Espiritualidad y crecimiento personal · Temporada 1 · Programa 4
Judaísmo, espiritualidad y comunidad, con Juan Caldés
El coordinador de la European Jewish Association explica cómo han cambiado la seguridad y el ánimo de las comunidades judías europeas y qué prácticas del judaísmo propone como fuente de equilibrio.

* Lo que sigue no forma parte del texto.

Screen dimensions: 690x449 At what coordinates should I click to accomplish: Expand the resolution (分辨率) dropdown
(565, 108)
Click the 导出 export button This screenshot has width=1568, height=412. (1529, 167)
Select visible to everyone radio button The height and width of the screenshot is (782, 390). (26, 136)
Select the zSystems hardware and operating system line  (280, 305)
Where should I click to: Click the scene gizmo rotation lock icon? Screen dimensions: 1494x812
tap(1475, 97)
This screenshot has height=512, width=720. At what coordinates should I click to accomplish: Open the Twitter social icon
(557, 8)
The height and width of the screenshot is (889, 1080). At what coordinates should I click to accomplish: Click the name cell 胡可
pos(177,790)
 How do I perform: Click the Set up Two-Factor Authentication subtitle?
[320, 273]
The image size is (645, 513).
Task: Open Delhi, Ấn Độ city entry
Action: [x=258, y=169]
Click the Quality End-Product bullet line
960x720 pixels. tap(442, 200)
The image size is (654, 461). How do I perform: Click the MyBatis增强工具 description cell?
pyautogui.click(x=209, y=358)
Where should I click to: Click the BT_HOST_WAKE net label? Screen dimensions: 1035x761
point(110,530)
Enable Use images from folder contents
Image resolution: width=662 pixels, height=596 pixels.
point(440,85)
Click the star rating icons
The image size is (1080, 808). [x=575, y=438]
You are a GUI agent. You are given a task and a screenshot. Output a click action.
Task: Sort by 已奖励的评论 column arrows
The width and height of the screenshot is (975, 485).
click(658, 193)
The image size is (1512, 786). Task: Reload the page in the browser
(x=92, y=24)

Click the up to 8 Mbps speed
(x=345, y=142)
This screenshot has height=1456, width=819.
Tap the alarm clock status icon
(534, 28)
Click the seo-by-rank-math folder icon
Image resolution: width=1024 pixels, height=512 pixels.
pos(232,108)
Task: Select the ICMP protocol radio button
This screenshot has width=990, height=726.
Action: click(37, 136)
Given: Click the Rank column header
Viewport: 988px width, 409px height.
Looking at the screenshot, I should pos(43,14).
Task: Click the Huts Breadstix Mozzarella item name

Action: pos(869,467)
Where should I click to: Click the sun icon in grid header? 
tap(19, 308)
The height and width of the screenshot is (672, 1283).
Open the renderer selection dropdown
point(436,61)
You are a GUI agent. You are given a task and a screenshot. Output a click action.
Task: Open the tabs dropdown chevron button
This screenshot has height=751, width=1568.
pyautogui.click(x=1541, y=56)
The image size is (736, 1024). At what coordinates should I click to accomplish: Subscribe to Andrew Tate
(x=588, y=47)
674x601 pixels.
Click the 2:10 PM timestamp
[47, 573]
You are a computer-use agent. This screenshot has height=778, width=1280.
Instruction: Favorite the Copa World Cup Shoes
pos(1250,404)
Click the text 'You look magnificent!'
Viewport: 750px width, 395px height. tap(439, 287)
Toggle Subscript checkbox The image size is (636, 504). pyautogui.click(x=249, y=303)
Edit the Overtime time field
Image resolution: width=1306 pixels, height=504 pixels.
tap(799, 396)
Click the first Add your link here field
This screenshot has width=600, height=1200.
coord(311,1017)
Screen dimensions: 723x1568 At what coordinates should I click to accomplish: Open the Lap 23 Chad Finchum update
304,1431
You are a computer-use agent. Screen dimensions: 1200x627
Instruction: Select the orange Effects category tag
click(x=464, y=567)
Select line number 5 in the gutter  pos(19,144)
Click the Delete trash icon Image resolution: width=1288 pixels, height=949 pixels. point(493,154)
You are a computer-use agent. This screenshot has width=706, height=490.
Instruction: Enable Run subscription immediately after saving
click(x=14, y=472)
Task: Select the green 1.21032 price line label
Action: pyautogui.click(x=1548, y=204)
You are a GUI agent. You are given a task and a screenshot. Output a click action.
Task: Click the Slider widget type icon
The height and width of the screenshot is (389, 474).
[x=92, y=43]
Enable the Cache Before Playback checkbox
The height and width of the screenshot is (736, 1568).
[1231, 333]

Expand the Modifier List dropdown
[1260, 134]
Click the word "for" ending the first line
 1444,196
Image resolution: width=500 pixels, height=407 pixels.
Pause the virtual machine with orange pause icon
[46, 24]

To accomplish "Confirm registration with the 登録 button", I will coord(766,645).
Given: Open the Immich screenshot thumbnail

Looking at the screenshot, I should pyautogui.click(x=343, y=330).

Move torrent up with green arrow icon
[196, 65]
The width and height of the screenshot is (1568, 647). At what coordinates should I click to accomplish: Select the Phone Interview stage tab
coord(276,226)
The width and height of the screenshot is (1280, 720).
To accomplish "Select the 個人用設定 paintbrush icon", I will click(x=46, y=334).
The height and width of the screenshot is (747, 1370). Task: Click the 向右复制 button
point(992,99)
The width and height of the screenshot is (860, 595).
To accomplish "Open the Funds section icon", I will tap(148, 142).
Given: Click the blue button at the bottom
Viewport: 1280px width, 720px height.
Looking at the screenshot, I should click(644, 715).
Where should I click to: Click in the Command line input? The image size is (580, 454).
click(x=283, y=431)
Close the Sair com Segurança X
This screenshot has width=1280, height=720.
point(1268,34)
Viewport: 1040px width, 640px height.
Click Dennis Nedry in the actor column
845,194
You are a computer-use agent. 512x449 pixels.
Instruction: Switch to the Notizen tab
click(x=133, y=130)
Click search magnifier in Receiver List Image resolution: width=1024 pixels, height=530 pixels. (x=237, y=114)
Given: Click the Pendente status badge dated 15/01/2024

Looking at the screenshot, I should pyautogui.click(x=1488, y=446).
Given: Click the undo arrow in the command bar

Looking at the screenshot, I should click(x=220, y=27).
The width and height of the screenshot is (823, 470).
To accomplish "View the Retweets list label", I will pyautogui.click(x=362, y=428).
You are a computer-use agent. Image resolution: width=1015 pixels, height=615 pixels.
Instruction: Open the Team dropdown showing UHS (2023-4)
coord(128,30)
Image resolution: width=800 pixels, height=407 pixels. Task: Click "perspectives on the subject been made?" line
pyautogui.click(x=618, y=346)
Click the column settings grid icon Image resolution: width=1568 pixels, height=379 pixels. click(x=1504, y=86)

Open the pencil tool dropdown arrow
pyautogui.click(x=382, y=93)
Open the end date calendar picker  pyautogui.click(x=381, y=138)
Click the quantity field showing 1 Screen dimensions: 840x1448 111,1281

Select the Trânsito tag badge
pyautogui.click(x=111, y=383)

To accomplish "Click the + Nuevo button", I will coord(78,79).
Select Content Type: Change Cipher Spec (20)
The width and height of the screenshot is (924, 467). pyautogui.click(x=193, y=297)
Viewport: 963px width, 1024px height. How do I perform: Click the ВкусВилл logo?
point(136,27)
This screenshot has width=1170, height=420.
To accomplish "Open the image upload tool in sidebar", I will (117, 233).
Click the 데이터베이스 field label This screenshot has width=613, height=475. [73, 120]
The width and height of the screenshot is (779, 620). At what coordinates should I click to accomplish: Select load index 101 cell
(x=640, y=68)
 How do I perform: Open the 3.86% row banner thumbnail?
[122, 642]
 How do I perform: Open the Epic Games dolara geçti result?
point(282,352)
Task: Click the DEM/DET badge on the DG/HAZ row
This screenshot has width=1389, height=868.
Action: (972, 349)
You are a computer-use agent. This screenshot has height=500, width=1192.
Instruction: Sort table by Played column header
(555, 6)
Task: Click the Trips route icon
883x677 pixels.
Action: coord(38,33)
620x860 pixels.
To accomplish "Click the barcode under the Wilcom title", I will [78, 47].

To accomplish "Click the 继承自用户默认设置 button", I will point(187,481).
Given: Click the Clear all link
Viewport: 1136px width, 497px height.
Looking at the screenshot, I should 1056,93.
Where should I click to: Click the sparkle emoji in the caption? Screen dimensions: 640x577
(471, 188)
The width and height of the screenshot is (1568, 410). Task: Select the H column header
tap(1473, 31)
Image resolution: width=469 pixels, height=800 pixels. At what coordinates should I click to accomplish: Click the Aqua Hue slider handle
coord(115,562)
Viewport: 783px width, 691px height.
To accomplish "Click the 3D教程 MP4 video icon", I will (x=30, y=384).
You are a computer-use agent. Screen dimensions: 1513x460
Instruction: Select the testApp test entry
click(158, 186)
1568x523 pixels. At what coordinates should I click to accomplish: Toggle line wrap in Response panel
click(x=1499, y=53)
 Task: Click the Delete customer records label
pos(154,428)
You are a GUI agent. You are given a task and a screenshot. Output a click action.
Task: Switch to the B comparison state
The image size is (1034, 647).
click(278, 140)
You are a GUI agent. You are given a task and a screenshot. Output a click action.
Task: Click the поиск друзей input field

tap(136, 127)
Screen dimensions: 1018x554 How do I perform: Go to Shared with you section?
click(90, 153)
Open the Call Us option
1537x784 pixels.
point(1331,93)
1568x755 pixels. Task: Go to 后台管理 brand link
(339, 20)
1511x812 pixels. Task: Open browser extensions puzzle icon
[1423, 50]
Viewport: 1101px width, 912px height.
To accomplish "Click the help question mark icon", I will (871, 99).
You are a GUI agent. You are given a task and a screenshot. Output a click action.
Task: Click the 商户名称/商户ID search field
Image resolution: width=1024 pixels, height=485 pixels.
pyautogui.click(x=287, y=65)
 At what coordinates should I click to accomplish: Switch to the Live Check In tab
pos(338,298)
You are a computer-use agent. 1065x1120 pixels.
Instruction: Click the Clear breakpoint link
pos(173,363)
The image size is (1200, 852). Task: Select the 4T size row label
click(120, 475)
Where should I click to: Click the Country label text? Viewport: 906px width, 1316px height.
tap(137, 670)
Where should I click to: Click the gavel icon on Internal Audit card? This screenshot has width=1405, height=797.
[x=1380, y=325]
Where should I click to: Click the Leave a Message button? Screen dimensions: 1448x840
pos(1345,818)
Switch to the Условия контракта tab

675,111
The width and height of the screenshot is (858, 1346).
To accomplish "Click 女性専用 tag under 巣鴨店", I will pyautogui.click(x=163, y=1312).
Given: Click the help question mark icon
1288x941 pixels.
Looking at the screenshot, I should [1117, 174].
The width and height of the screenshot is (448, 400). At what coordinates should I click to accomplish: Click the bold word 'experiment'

De qué se habla en esta entrevista
- Describe el refuerzo de la seguridad en su sede de Bruselas, sinagogas y colegios
- El Shabat, veinticinco horas de desconexión desde el viernes por la tarde
- Recuerda que la ley judía ya prescribía un día de descanso hace milenios
- Distingue integración de asimilación: lealtad al país sin renunciar a las raíces
- Janucá no es la Navidad judía, sino la lucha por preservar la identidad
- La mesa del Shabat está abierta también a invitados no judíos
- Vincula parte del antisemitismo actual al desconocimiento y a los estereotipos
«La clave es la integración, pero no la asimilación»
Juan Caldés · Vivir Bien
Juan Caldés, coordinador de la European Jewish Association, organización con sede en Bruselas que representa a comunidades judías europeas, empieza la entrevista respondiendo a Rafaela Almeida sobre el impacto del 7 de octubre. Lo sitúa ya en el calendario judío como uno de los días más fatídicos de la historia del pueblo judío y como la mayor masacre desde la Shoá. Sobre sus efectos en la diáspora, cuenta que la sede de la organización cuenta con seguridad desde entonces tras un aviso de paquete bomba, y que se ha reforzado la protección policial o militar en sinagogas y colegios judíos de varios países. Concluye que la situación ha cambiado drásticamente a peor y que queda mucho trabajo por delante frente al antisemitismo.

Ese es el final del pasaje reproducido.